PyCaret 4.0 splits 3.x's monolithic plot_model into two: predictions
go through predict_model (which returns a typed PredictResult),
and individual diagnostic charts live in pycaret.plots.<task>.
predict_model(estimator, data=None)#
Runs predictions against a fitted estimator. If data is omitted,
the holdout set is used.
res = exp.create_model("rf")
preds = exp.predict_model(res.pipeline)
preds.predictions # DataFrame: original X + (if known) y + prediction_label + prediction_score
preds.metrics # one-row DataFrame keyed by display name (when y is known)For classification, prediction_label is the predicted class string;
prediction_score is the winning-class probability. For regression,
prediction_label is the predicted value (no prediction_score).
On new data#
preds = exp.predict_model(res.pipeline, data=new_dataframe)The new frame flows through the same preprocessing pipeline the training data did — your saved model handles imputation, encoding, scaling, and selection automatically.
Probabilities#
For binary classification:
preds.predictions[["prediction_label", "prediction_score"]]For multiclass, prediction_score is the winner's probability. To
get per-class probabilities, pass raw_score=True:
preds = exp.predict_model(res.pipeline, raw_score=True)
preds.predictions # adds prediction_score_<class> columns for each classTime-series#
preds = exp.predict_model(forecaster_pipeline)
preds.predictions # DataFrame with y_pred (and lower/upper if return_pred_int=True)
preds.metrics # MASE / RMSSE / MAE / RMSE / MAPE / SMAPE / R² / COVERAGEPass fh=[1, 2, 3] to override the forecast horizon, or
return_pred_int=True for prediction intervals (where the forecaster
supports them).
Plot library#
The 3.x plot_model(model, plot="confusion_matrix") is gone. Each
chart is a function in pycaret.plots.<task> that returns a
plotly.graph_objects.Figure.
from pycaret.plots.classification import (
confusion_matrix, roc_curve, pr_curve, calibration_curve,
threshold_curve, lift_curve, gain_curve, class_distribution,
)
from pycaret.plots.regression import (
residuals, residuals_distribution, prediction_error,
learning_curve, feature_importance,
)
from pycaret.plots.feature import (
permutation_importance, partial_dependence, ice_curve,
shap_summary, shap_beeswarm,
)
from pycaret.plots.clustering import (
elbow_curve, silhouette_curve, silhouette_plot,
cluster_distribution, embedding_2d,
)
from pycaret.plots.anomaly import (
score_distribution, anomaly_map,
feature_anomaly_scatter, score_vs_feature,
)
from pycaret.plots.time_series import (
forecast, decomposition, acf, pacf,
residual_diagnostics, cv_split_visualizer,
)
from pycaret.plots.eda import (
column_distribution, correlation_heatmap, missingness_map,
target_vs_feature, profile_summary,
)Each function returns a Plotly Figure. Render in a notebook:
fig = confusion_matrix(res.pipeline, exp.X_test, exp.y_test)

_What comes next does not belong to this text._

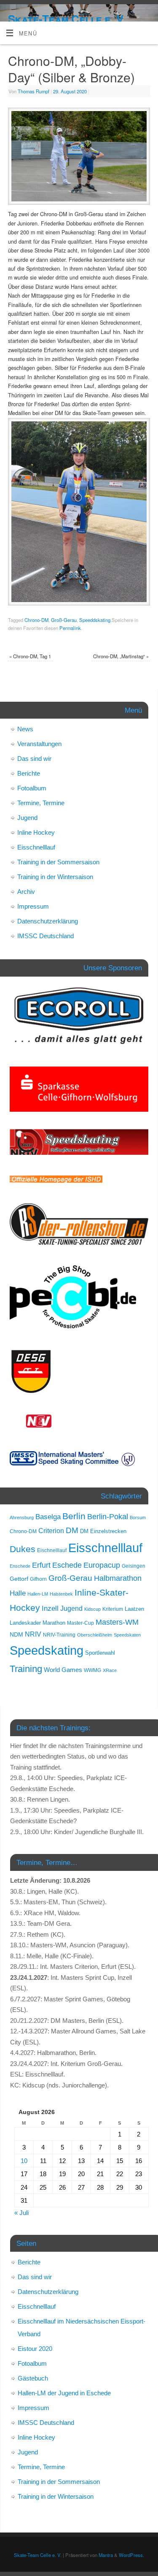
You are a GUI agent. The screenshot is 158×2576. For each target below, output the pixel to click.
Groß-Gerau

fig.show()Serialize for an HTTP response:
fig.to_dict() # ready to JSON-encode and pass to react-plotly.js
fig.to_json() # pre-encoded stringSave a static export:
fig.write_image("confusion-matrix.png") # requires `kaleido`
fig.write_html("confusion-matrix.html")SHAP-based plots#
pycaret.plots.feature.shap_summary and shap_beeswarm are soft
deps on the shap package:
pip install shap # or: pip install pycaret[explain]If shap isn't installed, those functions raise ImportError with
the install command. The dashboard hides the relevant cards in
that case.
What got removed#
The 3.x plot_model(plot="...") had ~30 plot kinds. Most have direct
replacements above. Two paths became obsolete:
| 3.x | 4.0 |
|---|---|
plot_model(model, plot="auc") | roc_curve(model, X_test, y_test) |
plot_model(model, plot="confusion_matrix") | confusion_matrix(...) |
plot_model(model, plot="feature") | feature_importance(...) |
plot_model(model, plot="error") | prediction_error(...) |
plot_model(model, plot="vc") (validation curve) | Removed; sklearn has validation_curve directly. |
plot_model(model, plot="manifold") (t-SNE) | embedding_2d(model, X, method="tsne") |
evaluate_model (the interactive widget that spawned a tabbed
matplotlib panel) is also gone — the dashboard's Model Card screen
replaces it with the same set of plots in HTML/Plotly.